Les sénateurs ont accepté mercredi de modifier la loi sur le travail pour autoriser une ouverture dominicale des magasins jusqu'à quatre fois par an au maximum sans qu'il soit nécessaire d'établir l'existence d'un besoin urgent. En effet, après le National en septembre, la Chambre haute a adopté par 23 voix contre 9 (toutes de gauche) l'initiative de feu le conseiller national Kurt Wasserfallen (PRD/BE), qui laisse aux autorités cantonales entière liberté d'autoriser ces ouvertures.

«Dans cette limite de quatre dimanches, les cantons seront donc libres de décider combien de jours de vente ils tolèrent sur leur territoire», a expliqué, au nom de la commission, le conseiller aux Etats UDC schaffhousois Hannes Germann. Le supplément salarial (50%) et le consentement du travailleur concerné sont maintenus.

Cette initiative doit surtout permettre d'harmoniser la réglementation de ces ouvertures.
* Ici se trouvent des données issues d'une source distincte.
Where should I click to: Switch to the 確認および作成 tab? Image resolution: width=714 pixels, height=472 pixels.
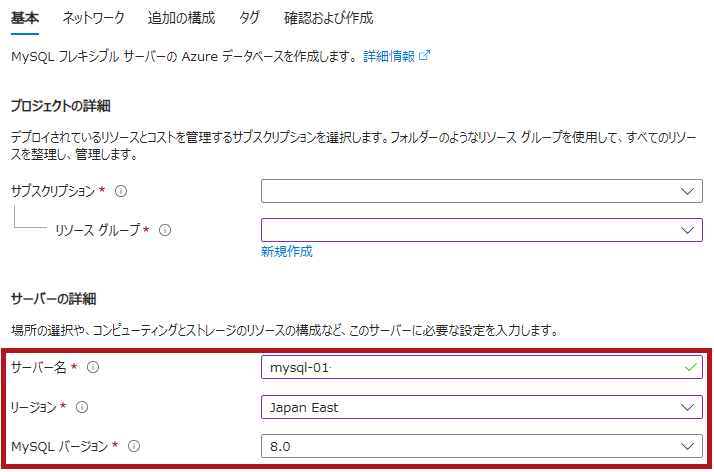click(x=328, y=18)
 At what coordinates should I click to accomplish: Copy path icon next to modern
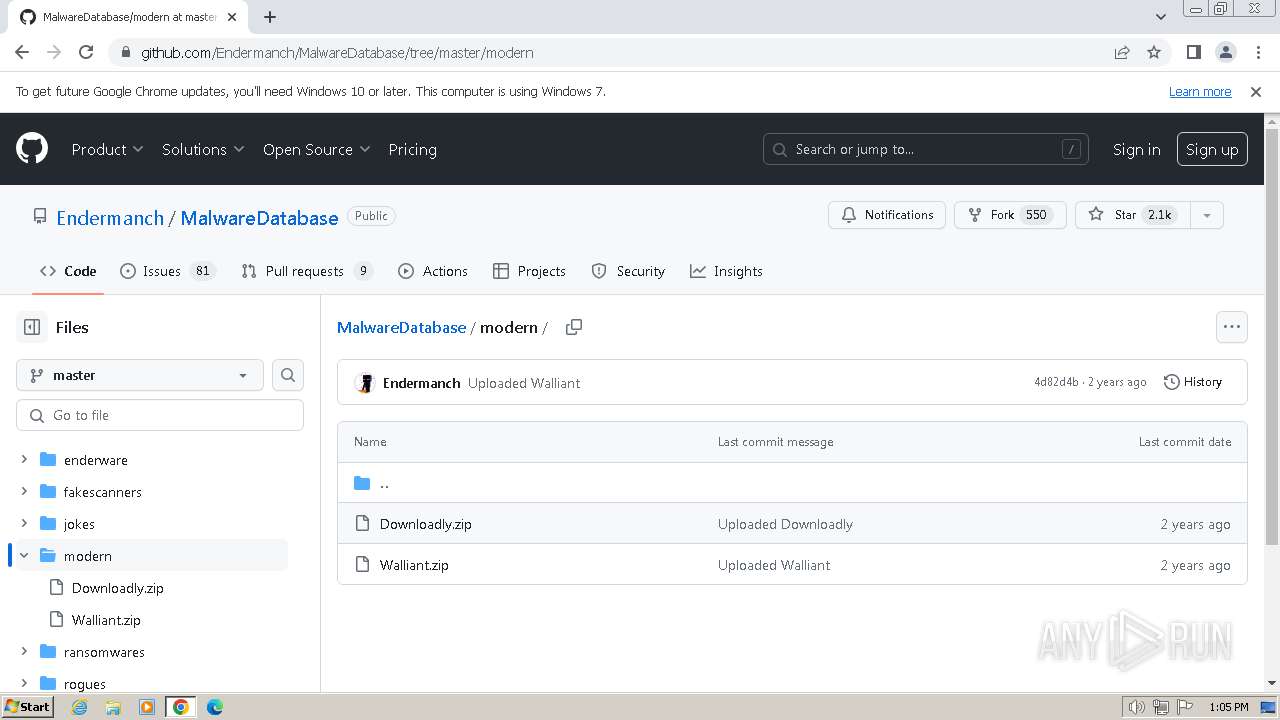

Actuellement, pas moins de dix-neuf cantons ont développé des lois différentes pour autoriser de telles ventes, notamment pour la période de l'Avent.

Röstigraben

Hannes Germann a signalé que la barrière de rösti qui existe sur cette question n'allait probablement pas céder. En effet, les représentants des cantons romands ont signalé leur peu d'intérêt lors des auditions menées par la commission préparatoire.

«Avec les commerces présents dans les gares et les petites épiceries de première nécessité, les besoins de proximité sont largement satisfaits», relève Daniel Brélaz, conseiller national vert vaudois et syndic de Lausanne. «Parmi les grandes villes suisses, Lausanne est certainement la plus opposée à cette possibilité, notamment par respect pour les salariés», précise-t-il.

Alliée des cantons romands sur l'aspect social du débat, la gauche, par la voix d'Ernst Leuenberger, conseiller aux Etats soleurois, craint que cette nouvelle libéralisation frappe les vendeurs, une catégorie souvent mal payée et rarement protégée par une convention collective de travail.

Alain Berset, conseiller aux Etats socialiste fribourgeois, parle, lui, de tactique du salami. «C'est une grosse erreur que de banaliser le dimanche. Nous avions, en permettant l'ouverture dans les gares et les aéroports, institué une limitation de périmètre et non de temps. Aujourd'hui, nous faisons l'inverse. Quelle sera donc la prochaine étape?», se demande le vice-président du groupe parlementaire socialiste.

Des référendums cantonaux

En novembre 2005, le peuple avait accepté du bout des lèvres (50,6%) l'ouverture dominicale dans les gares et aéroports. Le syndicat Unia hésite donc encore à lancer un référendum à l'échelle nationale. «Par contre, précise Anne Rubin, responsable des campagnes à Unia, nous allons certainement engager des référendums canton par canton.» Dans certains cantons romands, aucune législation n'existe encore. Ces référendums sont donc susceptibles de passer. Mais en Suisse alémanique, il sera difficile cependant d'empêcher une extension des ouvertures déjà permises.

Daniel Brélaz compte aussi sur les cantons catholiques, qui ne manqueront pas de défendre l'aspect religieux de la question pour refuser ce changement. Le conseiller aux Etats Jean-René Fournier, bien que PDC et valaisan, a voté oui. Mais il relativise l'ampleur de la décision: «Chaque canton peut mais ne doit pas obligatoirement octroyer ces dimanches. Chacun tiendra compte des traditions et des pratiques d'achats de leur propre région», assure-t-il.